El ejercicio de esta libertad viene ser la autonomía de la voluntad que vincula a los sujetos en sus relaciones jurídicas. Es por eso, que podemos decir que la autonomía de la voluntad es libertad y fuerza vinculante al mismo tiempo, al poder esta voluntad libremente manifestada, crear, regular, modificar o extinguir relaciones jurídicas.

El poder de la autonomía de la voluntad debe ser ejercido dentro de los límites señalados por el ordenamiento jurídico. Tales límites se encuentran establecidos por el orden público.

El orden público es el conjunto de principios que se encargan de regular el funcionamiento de la sociedad en un tiempo y lugar determinado. Incluyen principios de tipo social, económico, moral, etc. No debe realizarse una equiparación entre dicho concepto y el de “orden” entendido en el sentido de paz pública o aquella situación en la que la situación de un espacio se encuentra en estado de quietud o calma. Además, teniendo en cuenta la definición debe quedar claro que el concepto de orden público no es un concepto estático, sino que el mismo variará de sociedad en sociedad y dentro de una misma sociedad a lo largo del tiempo, por ello es necesario tener una concepción dinámica del mismo (Diccionario Civil, 2013).

Respecto a esta relación que existe entre la autonomía de la voluntad y el orden público, el Código Civil, en el artículo V del Título Preliminar, señala lo siguiente:

“Es nulo el acto jurídico contrario a las leyes que interesan al orden público o a las buenas costumbres”.

Como podemos observar, en nuestro ordenamiento jurídico prevalece el orden público sobre la autonomía de la voluntad, declarando al acto jurídico nulo, si su contenido le es contrario. Por ejemplo, en materia contractual, las partes pueden determinar libremente el contenido del contrato, siempre que no sea contrario a las normas legales de carácter imperativo, esto es, del orden público.

Asimismo, en nuestra Constitución Política del Perú, en el apartado a) del inc. 24, del artículo 2, se señala que, nadie está obligado a hacer lo que la ley no manda ni impedido de hacer lo que ella no prohíbe.
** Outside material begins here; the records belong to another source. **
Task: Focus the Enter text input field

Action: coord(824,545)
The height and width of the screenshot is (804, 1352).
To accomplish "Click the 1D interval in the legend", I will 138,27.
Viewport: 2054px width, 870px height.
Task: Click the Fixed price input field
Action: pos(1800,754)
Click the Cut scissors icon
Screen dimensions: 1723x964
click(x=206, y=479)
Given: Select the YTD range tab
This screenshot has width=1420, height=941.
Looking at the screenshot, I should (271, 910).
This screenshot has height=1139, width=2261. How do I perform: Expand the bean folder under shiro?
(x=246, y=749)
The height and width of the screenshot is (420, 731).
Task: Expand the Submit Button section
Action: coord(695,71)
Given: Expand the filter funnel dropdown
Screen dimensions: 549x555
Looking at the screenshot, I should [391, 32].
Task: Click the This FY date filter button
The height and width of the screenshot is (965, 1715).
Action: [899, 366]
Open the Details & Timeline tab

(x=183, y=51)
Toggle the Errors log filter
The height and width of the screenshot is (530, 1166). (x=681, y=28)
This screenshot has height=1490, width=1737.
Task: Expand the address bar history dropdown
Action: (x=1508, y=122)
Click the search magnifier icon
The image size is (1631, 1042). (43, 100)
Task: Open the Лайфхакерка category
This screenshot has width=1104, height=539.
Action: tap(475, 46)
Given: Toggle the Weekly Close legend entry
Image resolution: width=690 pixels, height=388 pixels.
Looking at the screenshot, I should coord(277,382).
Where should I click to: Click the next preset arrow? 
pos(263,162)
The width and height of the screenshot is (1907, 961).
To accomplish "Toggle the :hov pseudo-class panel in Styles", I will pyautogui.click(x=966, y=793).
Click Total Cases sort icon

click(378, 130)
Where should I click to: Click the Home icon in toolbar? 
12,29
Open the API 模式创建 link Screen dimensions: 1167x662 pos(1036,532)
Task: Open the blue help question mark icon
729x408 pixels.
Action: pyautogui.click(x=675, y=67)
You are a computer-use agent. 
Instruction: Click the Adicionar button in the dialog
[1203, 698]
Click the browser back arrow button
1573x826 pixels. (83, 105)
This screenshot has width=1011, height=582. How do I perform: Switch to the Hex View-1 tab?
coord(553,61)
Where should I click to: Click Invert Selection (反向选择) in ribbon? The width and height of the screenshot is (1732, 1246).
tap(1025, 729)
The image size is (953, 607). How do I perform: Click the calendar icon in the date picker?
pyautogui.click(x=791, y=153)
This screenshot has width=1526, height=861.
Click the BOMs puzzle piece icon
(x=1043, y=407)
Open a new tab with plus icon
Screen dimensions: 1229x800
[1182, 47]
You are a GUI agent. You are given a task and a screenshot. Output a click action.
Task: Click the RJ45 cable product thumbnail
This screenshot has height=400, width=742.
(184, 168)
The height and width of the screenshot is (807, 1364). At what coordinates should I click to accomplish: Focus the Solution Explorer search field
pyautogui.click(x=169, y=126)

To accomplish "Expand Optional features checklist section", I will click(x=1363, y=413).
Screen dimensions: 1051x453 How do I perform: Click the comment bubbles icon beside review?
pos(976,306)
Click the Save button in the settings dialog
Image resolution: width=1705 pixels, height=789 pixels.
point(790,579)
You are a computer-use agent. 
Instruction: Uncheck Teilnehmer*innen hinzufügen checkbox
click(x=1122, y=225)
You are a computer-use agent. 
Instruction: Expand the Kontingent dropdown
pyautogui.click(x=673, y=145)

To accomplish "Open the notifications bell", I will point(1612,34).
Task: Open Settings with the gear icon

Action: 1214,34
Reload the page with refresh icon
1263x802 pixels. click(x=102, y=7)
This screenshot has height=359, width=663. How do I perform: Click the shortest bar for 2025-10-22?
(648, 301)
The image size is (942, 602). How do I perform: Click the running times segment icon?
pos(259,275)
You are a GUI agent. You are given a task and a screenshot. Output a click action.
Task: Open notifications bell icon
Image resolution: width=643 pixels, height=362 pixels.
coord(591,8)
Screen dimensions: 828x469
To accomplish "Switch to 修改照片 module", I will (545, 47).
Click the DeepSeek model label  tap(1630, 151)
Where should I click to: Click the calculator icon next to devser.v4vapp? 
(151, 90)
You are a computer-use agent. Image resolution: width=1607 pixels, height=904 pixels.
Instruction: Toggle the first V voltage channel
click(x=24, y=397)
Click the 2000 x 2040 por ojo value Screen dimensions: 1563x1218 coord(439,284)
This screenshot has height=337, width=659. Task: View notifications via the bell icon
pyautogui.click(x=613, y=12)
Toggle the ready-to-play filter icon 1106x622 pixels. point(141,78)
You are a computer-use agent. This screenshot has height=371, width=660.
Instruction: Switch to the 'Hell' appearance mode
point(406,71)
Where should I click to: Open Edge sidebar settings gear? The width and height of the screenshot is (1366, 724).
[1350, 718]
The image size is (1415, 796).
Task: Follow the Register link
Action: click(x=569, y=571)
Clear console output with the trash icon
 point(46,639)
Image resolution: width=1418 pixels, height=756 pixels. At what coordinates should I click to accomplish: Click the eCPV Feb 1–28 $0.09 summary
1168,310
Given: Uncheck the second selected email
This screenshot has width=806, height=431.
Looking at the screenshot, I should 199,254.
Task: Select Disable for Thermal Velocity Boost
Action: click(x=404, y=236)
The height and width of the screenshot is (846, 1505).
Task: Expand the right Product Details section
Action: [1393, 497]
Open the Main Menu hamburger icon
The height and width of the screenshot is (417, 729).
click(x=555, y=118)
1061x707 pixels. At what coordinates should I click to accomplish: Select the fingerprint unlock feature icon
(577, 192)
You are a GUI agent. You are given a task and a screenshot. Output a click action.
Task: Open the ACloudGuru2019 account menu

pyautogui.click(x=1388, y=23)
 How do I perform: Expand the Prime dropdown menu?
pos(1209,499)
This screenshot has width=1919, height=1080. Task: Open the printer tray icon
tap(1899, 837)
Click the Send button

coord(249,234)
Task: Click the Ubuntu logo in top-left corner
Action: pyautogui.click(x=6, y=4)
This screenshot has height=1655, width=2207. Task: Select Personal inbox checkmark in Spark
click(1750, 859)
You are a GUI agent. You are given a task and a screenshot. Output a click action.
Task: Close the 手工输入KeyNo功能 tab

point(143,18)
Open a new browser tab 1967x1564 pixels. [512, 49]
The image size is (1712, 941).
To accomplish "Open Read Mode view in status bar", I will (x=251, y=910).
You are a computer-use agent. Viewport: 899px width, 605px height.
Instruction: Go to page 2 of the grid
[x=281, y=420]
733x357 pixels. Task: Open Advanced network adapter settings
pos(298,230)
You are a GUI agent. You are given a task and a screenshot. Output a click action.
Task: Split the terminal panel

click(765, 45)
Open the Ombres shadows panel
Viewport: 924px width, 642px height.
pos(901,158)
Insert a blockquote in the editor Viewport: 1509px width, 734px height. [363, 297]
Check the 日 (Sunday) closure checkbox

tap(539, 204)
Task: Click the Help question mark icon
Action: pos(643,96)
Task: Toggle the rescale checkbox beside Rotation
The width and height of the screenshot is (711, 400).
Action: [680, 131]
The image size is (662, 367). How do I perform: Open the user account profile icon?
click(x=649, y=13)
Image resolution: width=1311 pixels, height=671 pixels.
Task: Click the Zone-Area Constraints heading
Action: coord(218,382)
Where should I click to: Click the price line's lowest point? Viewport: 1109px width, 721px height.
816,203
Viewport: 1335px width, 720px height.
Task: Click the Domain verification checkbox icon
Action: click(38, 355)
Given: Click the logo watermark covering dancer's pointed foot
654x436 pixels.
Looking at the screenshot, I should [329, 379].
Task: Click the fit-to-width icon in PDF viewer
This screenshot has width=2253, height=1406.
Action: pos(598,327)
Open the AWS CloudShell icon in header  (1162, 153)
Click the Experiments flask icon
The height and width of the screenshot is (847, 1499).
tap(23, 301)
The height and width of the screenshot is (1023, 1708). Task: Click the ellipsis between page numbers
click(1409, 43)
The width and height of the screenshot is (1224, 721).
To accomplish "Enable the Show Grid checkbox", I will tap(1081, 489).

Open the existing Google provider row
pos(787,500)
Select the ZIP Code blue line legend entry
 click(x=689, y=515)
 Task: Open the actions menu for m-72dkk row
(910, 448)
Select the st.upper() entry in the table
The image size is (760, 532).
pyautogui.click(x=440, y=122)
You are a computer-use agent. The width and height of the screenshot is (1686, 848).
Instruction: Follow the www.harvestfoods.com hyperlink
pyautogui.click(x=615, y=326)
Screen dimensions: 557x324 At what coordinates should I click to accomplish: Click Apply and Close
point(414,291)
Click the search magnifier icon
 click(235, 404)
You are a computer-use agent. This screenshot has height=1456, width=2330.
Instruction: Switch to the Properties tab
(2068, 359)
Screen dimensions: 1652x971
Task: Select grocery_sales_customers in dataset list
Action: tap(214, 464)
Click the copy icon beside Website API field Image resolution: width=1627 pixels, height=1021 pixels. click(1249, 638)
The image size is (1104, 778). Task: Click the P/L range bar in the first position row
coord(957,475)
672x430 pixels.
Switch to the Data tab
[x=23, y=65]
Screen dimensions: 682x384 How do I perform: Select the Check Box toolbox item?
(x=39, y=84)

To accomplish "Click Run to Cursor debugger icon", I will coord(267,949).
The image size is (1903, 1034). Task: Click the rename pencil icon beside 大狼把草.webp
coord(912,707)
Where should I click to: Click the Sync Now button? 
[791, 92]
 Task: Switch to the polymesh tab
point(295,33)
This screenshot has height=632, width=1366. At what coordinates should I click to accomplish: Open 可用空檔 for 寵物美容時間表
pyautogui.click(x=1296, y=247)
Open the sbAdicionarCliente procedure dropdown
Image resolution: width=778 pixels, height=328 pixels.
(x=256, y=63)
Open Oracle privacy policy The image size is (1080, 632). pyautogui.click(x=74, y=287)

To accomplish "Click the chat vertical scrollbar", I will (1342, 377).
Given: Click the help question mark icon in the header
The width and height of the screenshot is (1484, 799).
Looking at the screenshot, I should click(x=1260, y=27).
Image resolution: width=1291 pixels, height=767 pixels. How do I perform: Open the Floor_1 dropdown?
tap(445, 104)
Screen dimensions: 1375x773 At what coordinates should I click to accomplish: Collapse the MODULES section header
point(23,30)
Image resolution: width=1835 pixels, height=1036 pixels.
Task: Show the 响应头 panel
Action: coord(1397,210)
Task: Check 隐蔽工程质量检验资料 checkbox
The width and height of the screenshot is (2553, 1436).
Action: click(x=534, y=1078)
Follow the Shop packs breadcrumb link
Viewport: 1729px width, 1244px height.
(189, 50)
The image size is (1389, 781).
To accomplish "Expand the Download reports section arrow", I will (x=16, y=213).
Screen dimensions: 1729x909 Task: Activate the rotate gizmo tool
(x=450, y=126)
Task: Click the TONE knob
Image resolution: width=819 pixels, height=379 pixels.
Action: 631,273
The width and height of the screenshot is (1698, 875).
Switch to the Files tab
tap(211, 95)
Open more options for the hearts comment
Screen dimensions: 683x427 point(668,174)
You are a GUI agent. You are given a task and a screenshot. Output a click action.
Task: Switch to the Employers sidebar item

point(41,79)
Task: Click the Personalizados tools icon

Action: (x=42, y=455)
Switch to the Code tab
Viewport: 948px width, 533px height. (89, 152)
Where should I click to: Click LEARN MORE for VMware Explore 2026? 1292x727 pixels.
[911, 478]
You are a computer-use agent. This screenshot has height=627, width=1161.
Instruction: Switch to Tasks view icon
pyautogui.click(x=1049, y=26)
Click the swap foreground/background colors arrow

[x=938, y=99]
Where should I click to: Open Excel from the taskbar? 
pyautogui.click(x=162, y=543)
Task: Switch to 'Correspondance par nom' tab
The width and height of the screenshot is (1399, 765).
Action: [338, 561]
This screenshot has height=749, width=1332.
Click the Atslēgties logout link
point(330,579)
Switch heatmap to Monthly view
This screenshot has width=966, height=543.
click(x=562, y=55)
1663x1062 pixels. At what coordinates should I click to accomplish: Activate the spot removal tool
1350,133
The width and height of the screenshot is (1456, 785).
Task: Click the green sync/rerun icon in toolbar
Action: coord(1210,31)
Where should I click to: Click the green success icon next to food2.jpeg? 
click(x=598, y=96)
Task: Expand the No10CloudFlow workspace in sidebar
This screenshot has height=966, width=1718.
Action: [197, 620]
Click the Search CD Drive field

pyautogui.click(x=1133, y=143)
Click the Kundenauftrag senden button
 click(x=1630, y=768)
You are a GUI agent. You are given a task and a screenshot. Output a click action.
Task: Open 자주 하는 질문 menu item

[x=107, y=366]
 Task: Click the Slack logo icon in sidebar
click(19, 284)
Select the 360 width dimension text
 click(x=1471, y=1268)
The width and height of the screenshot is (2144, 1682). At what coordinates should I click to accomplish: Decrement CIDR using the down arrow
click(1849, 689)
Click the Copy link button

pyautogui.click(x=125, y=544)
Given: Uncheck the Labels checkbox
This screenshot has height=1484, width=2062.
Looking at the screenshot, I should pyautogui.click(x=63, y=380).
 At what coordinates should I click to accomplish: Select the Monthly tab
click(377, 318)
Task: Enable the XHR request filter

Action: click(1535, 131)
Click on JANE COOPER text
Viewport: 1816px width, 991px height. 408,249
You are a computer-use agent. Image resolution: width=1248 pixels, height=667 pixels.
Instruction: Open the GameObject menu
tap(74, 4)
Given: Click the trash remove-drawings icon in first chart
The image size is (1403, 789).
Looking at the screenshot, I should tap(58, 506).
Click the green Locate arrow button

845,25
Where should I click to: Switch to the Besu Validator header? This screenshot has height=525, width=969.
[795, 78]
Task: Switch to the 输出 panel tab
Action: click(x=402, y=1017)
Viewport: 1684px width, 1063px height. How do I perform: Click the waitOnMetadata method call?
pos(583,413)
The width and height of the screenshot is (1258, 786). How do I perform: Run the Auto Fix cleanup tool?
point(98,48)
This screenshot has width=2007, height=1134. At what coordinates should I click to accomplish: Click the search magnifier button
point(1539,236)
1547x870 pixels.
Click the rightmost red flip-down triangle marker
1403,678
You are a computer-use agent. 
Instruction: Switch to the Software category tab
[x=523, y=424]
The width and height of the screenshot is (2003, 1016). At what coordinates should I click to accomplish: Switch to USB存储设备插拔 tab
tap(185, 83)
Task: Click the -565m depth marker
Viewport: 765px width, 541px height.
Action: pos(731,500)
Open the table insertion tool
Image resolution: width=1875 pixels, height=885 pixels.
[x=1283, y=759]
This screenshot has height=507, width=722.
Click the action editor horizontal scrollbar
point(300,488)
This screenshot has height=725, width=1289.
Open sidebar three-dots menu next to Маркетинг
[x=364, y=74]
De ahí el axioma jurídico que refleja y traduce esta finalidad medular en términos positivos que, todo está permitido, salvo aquello que prohíba expresamente el ordenamiento jurídico que atente contra el orden público En ese sentido, es necesario que el orden público sea precisado en las normas jurídicas y que cuando estás son prohibitivas estén expresamente señaladas en nuestro ordenamiento jurídico.

En conclusión, la autonomía de la voluntad se erige como un principio general del derecho, siendo la libertad y la fuerza vinculante sus características esenciales, que permiten a los sujetos darse normas para si mismos con el fin de regular sus intereses, teniendo como límite el orden público.